Best-effort backpressure notification. Sent every 1,000 drops:

{"seq": 0, "Warning": {"type": "backpressure", "dropped": 1000, "drop_limit": 10000}}

seq: 0: control message, does not contain stream data.

Error

Subscription error. The current subscription remains unchanged:

{"seq": 0, "Error": {"type": "subscribe_limit", "message": "Subscription exceeds limit of 3 items", "limit": 3}}

Error types: subscribe_limit, empty_subscribe, parse_error.

Client → Server

Subscribe (simple)

{"subscribe": ["BlockStart", "BlockFinalized", "TPS"]}

Subscribe (extended)

{
  "subscribe": {
    "events": ["TxnLog"],
    "filters": [{"event_name": "TxnLog", "field_filters": [{"field": "address", "filter": {"values": ["0x..."]}}]}],
    "min_stage": "Finalized",
    "correlate": true
  }
}

Hello (optional)

The client may send Hello for identification. The server logs it but takes no action:

{"hello": {"protocol_version": 1, "client_name": "my-bot", "client_version": "1.0.0"}}

Ping/Pong

Standard WebSocket Ping/Pong frames (binary, protocol-level).

JSON-RPC

The WebSocket also accepts JSON-RPC 2.0 requests. This is a minimal implementation; currently only one method is supported:

MethodDescription
eth_getBlockByNumberReturns the current block number
{"jsonrpc": "2.0", "method": "eth_getBlockByNumber", "params": [], "id": 1}

Response:

{"jsonrpc": "2.0", "result": {"number": "0x359a8fc"}, "id": 1}

Unsupported methods return -32601 Method not found.

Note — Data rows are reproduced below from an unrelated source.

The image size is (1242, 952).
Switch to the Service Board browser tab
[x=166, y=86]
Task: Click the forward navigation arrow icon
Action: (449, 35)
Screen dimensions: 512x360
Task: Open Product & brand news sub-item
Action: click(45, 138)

This is not a full Ethereum JSON-RPC implementation. For full RPC support, use a standard Monad node.

Batching

  • Events: grouped into a single Events array per processing cycle (drain-based). Batch size varies from 1 to hundreds depending on throughput.
  • Metrics (TPS, ContentionData, TopAccesses, lifecycle): sent as separate frames, never mixed into the Events array. A metric and an event may share the same seq if they originate from the same ring position.
  • Order within a batch: matches the order of receipt from the event ring, which is the execution order within a block.
  • No backfill: The server only streams live events and replays from the ring buffer. There is no way to request historical events by block range.